[What needs to be done]
Only lines that contain the word "Choose" belong in the answer; copy them from the records below.

[Material provided]

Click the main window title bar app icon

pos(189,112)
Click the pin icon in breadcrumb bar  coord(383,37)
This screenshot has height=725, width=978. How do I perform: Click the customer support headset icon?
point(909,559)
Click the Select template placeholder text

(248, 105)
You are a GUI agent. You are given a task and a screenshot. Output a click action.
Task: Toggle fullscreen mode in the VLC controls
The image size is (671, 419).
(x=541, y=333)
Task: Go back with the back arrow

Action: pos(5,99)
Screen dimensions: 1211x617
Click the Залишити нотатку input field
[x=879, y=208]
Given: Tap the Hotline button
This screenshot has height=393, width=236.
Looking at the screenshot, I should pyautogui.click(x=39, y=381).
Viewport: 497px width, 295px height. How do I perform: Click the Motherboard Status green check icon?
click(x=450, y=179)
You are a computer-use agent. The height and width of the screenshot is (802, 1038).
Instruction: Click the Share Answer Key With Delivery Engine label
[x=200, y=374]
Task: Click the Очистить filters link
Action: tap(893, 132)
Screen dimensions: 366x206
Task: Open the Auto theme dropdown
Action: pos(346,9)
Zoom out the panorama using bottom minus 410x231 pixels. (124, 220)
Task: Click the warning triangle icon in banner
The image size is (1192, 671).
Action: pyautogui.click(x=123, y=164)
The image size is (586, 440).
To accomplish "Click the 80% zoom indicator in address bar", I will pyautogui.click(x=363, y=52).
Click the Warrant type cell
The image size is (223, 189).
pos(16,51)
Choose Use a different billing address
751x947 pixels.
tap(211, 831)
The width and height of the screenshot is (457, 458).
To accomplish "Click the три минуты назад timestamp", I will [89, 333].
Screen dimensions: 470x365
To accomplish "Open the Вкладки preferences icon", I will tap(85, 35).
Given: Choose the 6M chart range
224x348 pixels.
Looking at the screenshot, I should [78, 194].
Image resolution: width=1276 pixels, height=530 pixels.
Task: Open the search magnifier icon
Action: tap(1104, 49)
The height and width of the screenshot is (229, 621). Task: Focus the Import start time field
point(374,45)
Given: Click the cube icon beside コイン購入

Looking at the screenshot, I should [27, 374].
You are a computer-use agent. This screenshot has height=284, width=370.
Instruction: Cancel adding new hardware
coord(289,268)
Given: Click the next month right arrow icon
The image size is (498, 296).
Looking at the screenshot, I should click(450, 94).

[Task result]
Choose Use a different billing address
Given: Choose the 6M chart range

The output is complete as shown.